(Records excerpted from a collection)
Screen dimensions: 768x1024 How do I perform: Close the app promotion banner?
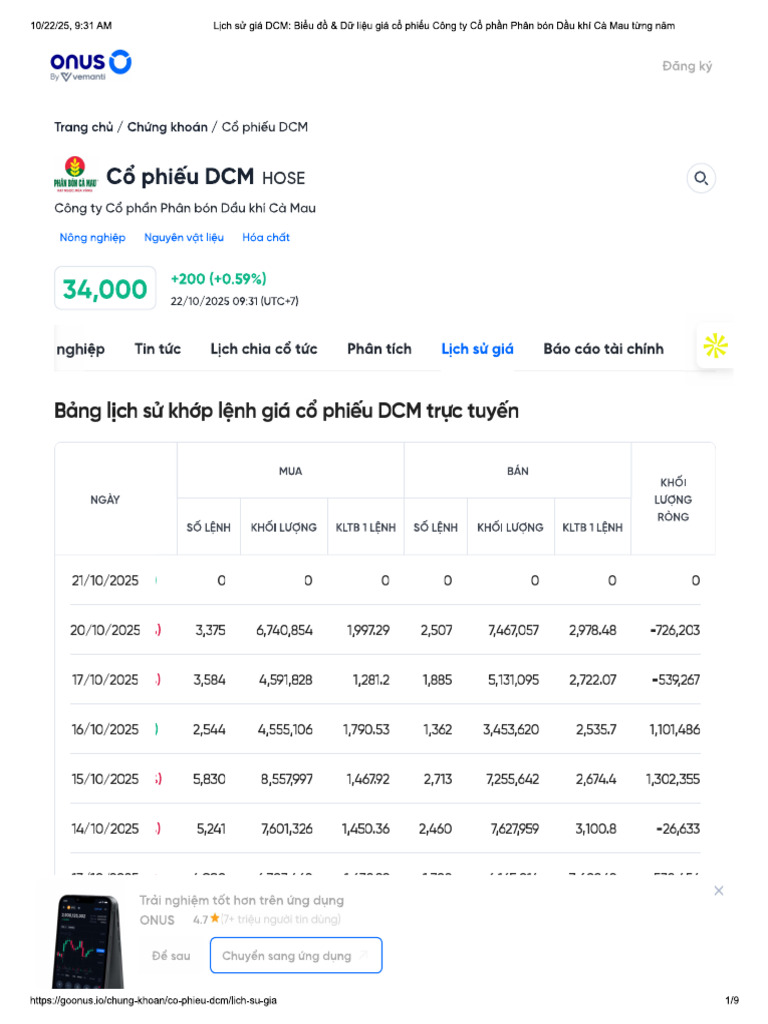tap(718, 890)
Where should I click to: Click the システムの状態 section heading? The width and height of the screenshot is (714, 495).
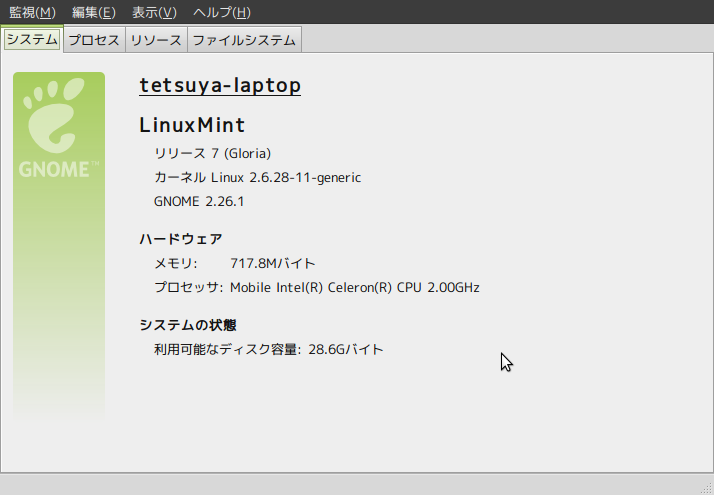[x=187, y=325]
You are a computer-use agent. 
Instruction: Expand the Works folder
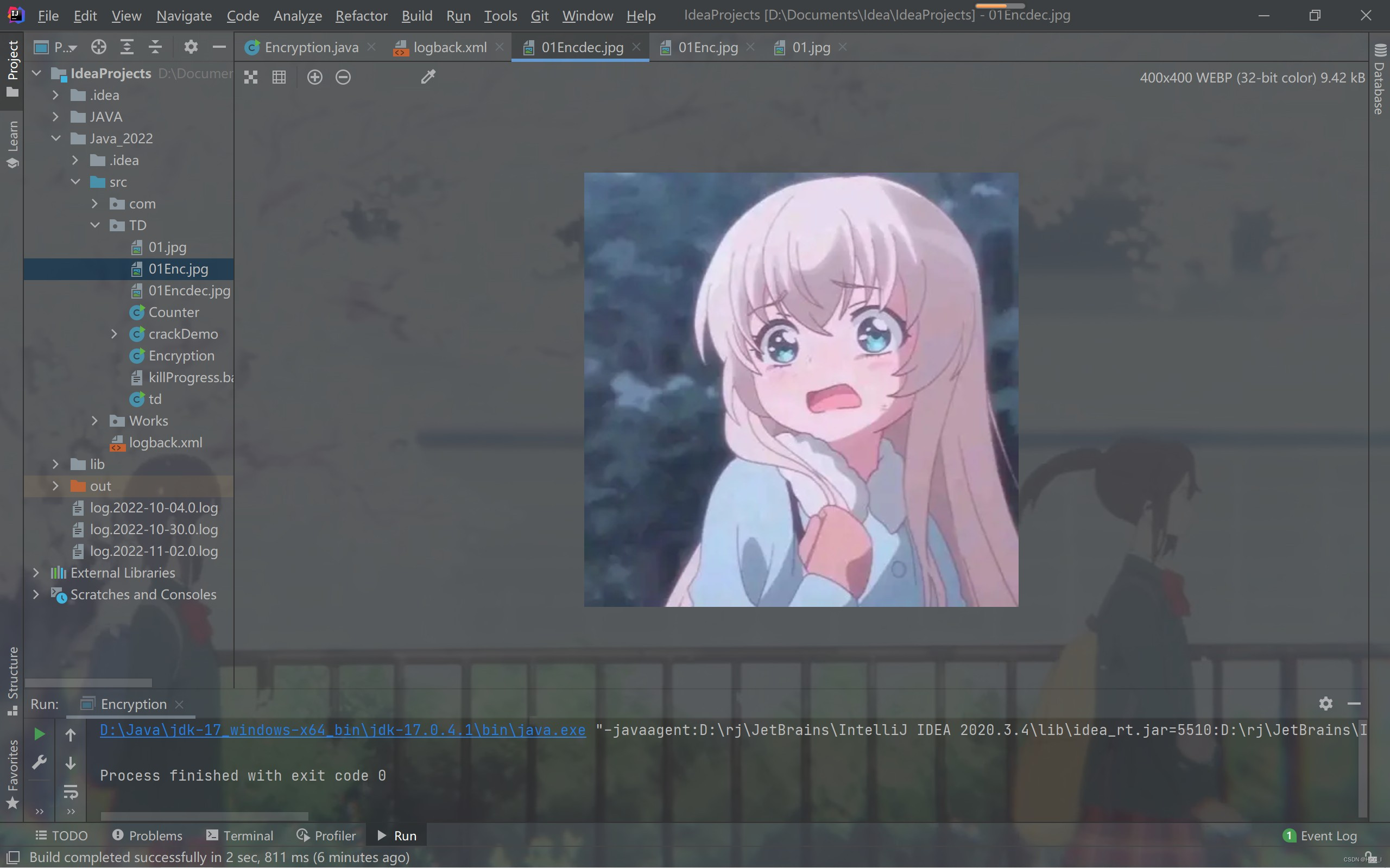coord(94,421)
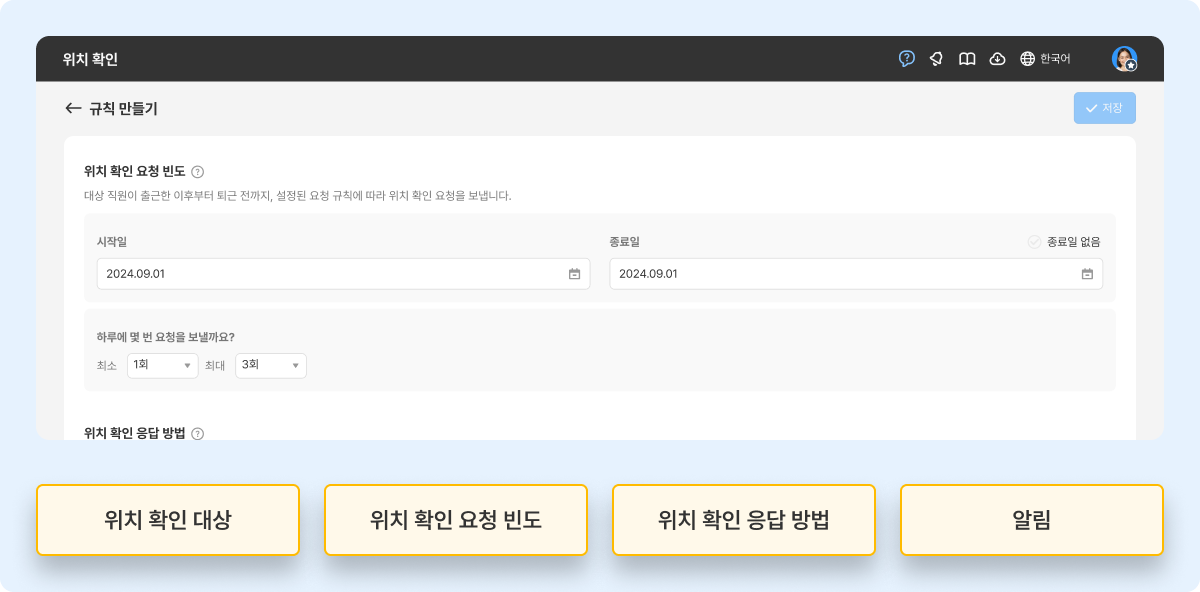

#### SET EXERCISE
Pull the text lines out of each item above and reproduce them word for word, omitting the pictures.

#### REPLY
Screen dimensions: 768x1024 How do I perform: Close the app promotion banner?
tap(718, 890)
Where should I click to: Click the システムの状態 section heading? The width and height of the screenshot is (714, 495).
[x=187, y=325]
You are a computer-use agent. 
Instruction: Expand the Works folder
coord(94,421)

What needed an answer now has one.